Mistral AI released Voxtral TTS on Thursday, an open-weight text-to-speech model built to run on edge devices. The architecture is unusually compact: a 3.4-billion-parameter transformer decoder, a 390-million-parameter flow-matching acoustic transformer, and a 300-million-parameter neural audio codec developed in-house. Total memory footprint sits around 3 GB.
The model clones a voice from under five seconds of reference audio across nine languages, preserving the speaker's accent even when switching languages. Pierre Stock, Mistral's VP of science, described a demo where he fed the model his own French-accented voice and had it generate German speech that retained his vocal characteristics. Latency is 90 milliseconds to first audio, with generation running at roughly 6x real-time speed, per TechCrunch's report.

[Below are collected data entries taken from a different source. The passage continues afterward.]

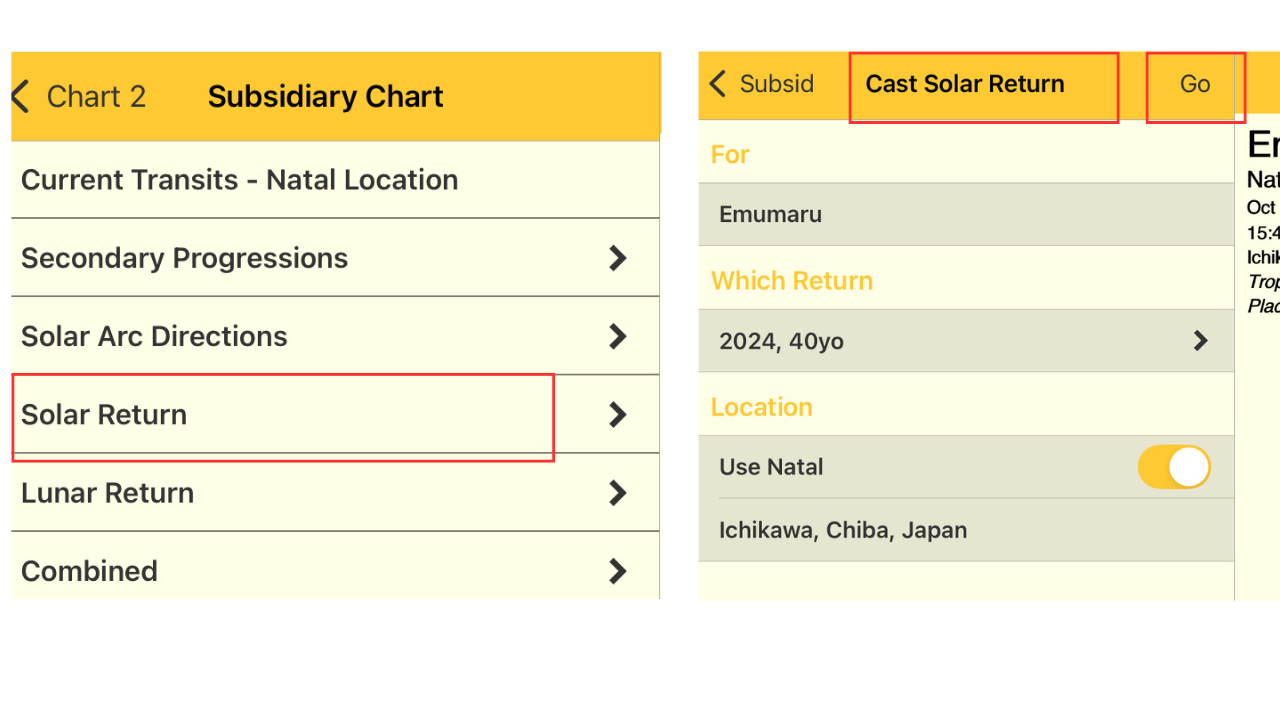Select Current Transits - Natal Location
This screenshot has height=720, width=1280.
pos(240,180)
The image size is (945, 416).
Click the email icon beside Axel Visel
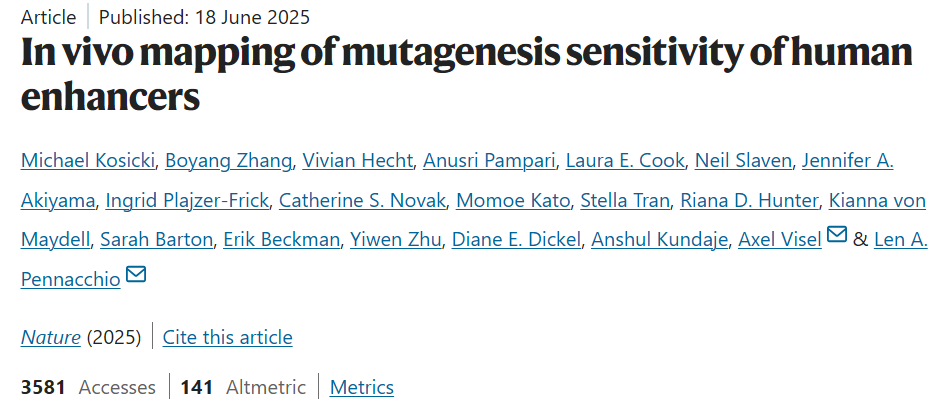[837, 235]
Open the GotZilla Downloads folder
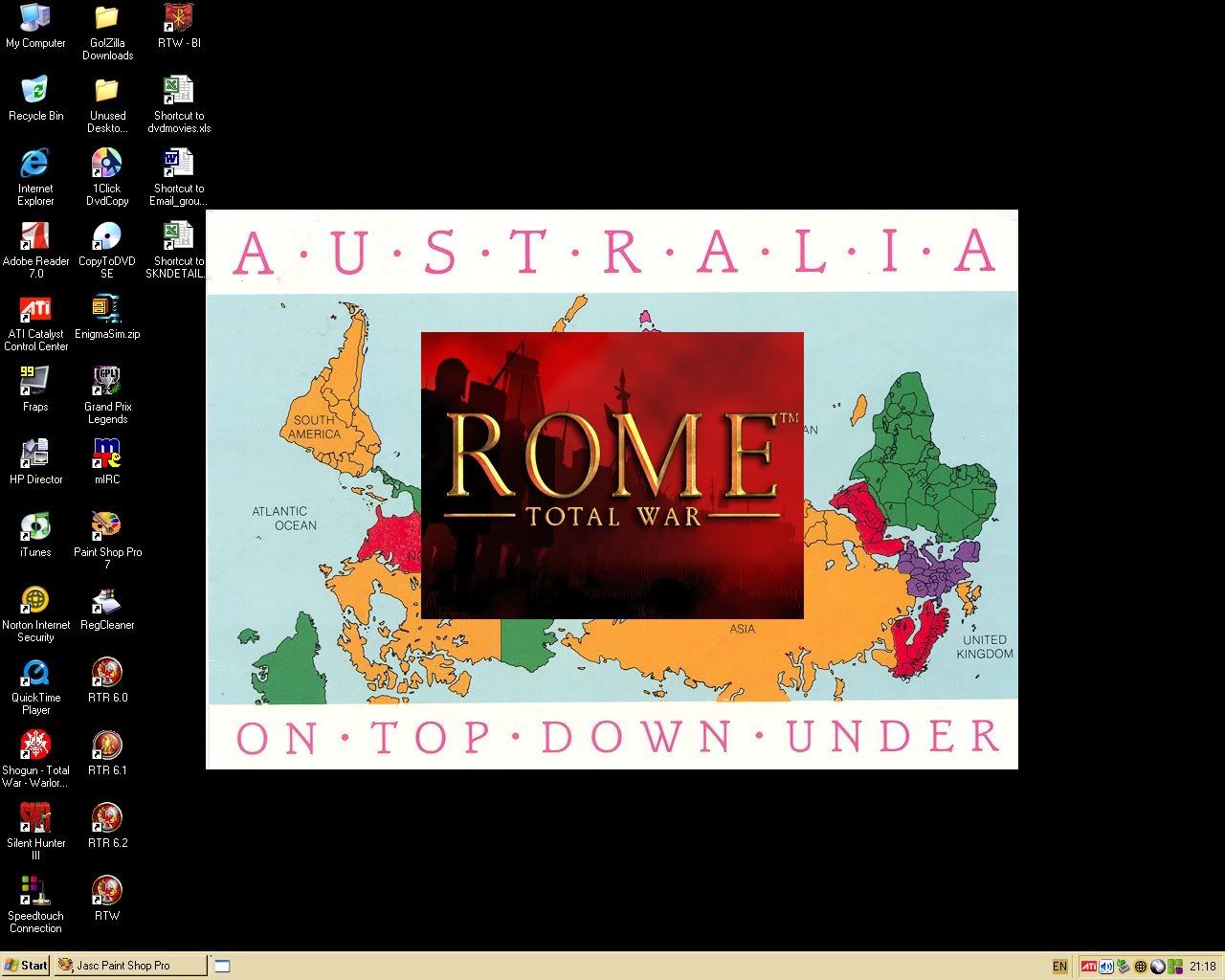 107,18
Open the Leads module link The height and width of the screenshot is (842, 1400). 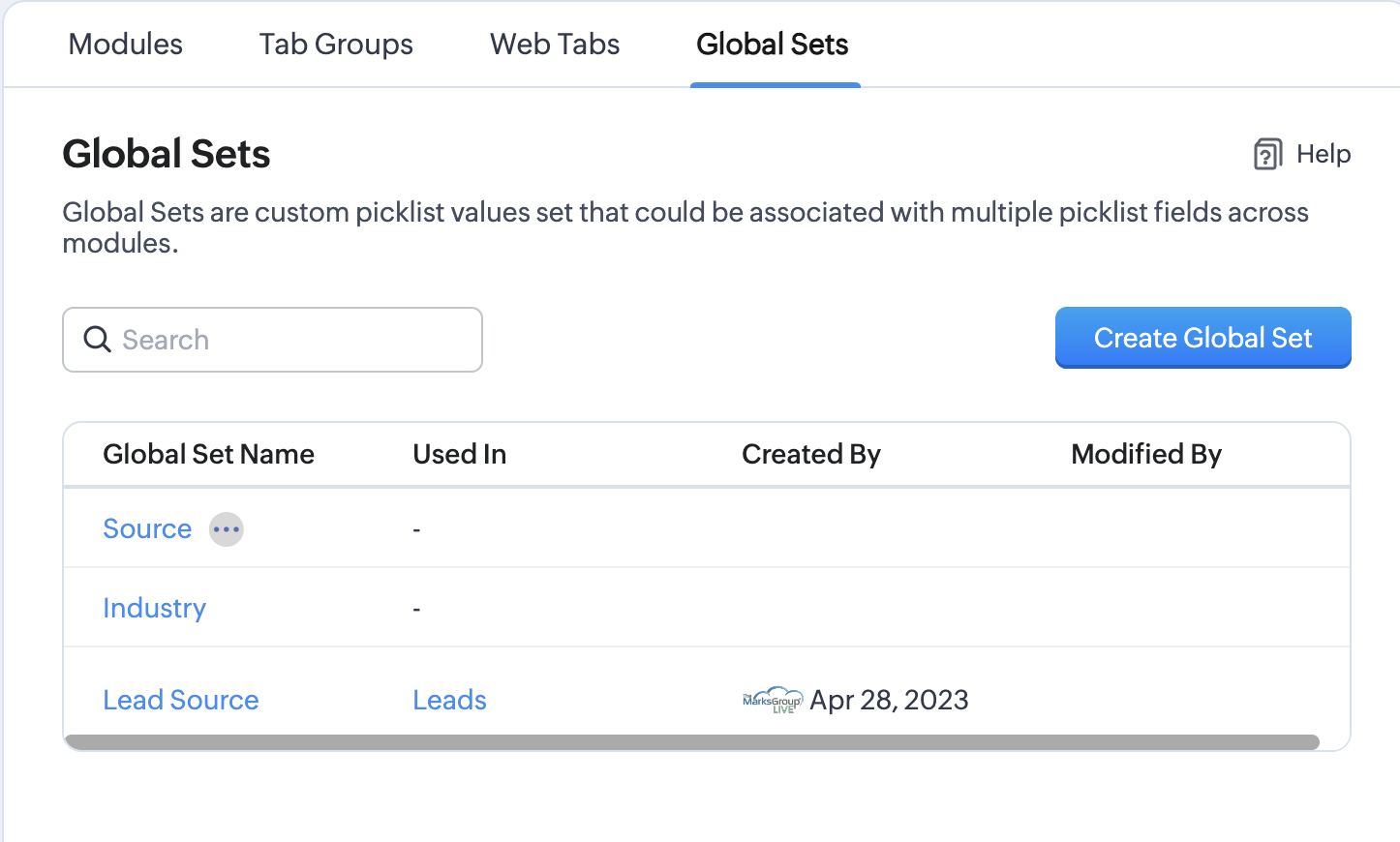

Mistral is targeting ElevenLabs directly. In the company's own human evaluations, Voxtral TTS scored a 62.8% listener preference over ElevenLabs Flash v2.5 on standard voices and 69.9% on voice customization. Those numbers are self-reported, and independent testing hasn't confirmed them yet. Stock called audio "maybe the only future interface" for AI models, a bold framing given the company just shipped its Voxtral Transcribe 2 speech-to-text models weeks ago.
The play here is control, not just quality. Every major TTS competitor runs a proprietary API; Mistral is handing over the weights. Enterprises can run the model on their own servers, phones, or according to Stock, even a smartwatch. For a company valued at $13.8 billion after its $2 billion Series C, this completes a full speech-to-speech pipeline that never touches a third-party server.
Bottom Line
Voxtral TTS gives enterprises a full open-weight TTS model that fits in 3 GB of RAM and claims to beat ElevenLabs Flash v2.5 in human preference tests, though those results are company-reported.
Quick Facts
- 3.4B-parameter transformer decoder + 390M flow-matching transformer + 300M audio codec
- 90ms time-to-first-audio, 6x real-time generation speed
- 9 languages: English, French, German, Spanish, Dutch, Portuguese, Italian, Hindi, Arabic
- 62.8% preference vs ElevenLabs Flash v2.5 on standard voices (company-reported)
- Voice cloning from under 5 seconds of reference audio